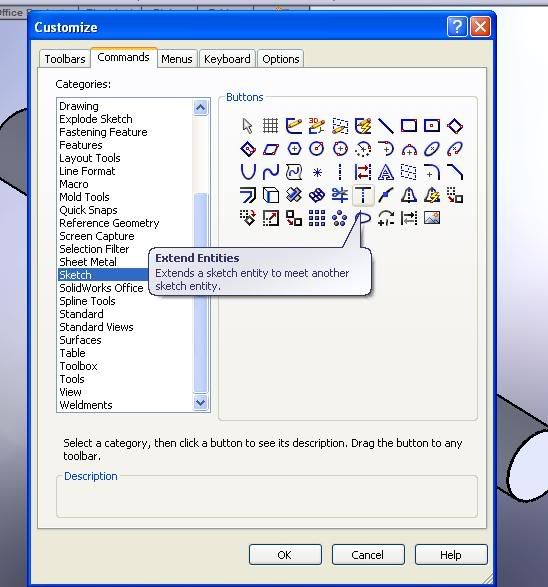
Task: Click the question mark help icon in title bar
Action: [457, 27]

————

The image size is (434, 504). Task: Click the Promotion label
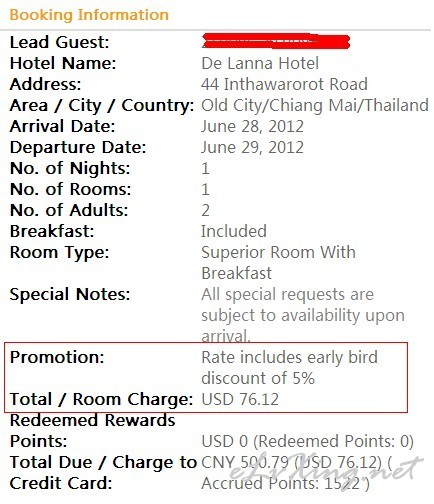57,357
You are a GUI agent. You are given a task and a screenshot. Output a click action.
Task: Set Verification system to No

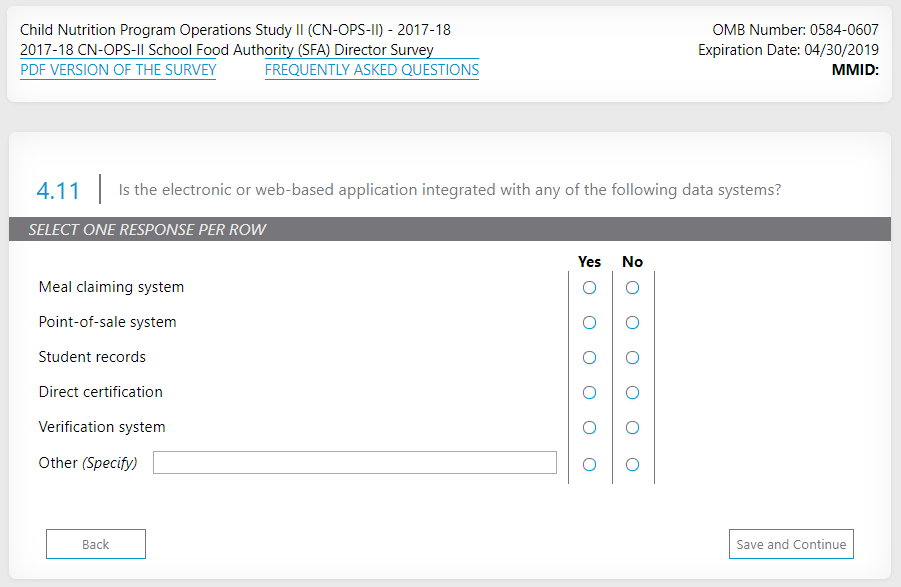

————

## ASSIGNED TASK
From the listing above, restate verbatim the lines running from the one with "The image size" through the one with "Task: Set Verification system to No", inclusive, but not the pictures.

## REPLY
The image size is (434, 504). Task: Click the Promotion label
57,357
You are a GUI agent. You are given a task and a screenshot. Output a click action.
Task: Set Verification system to No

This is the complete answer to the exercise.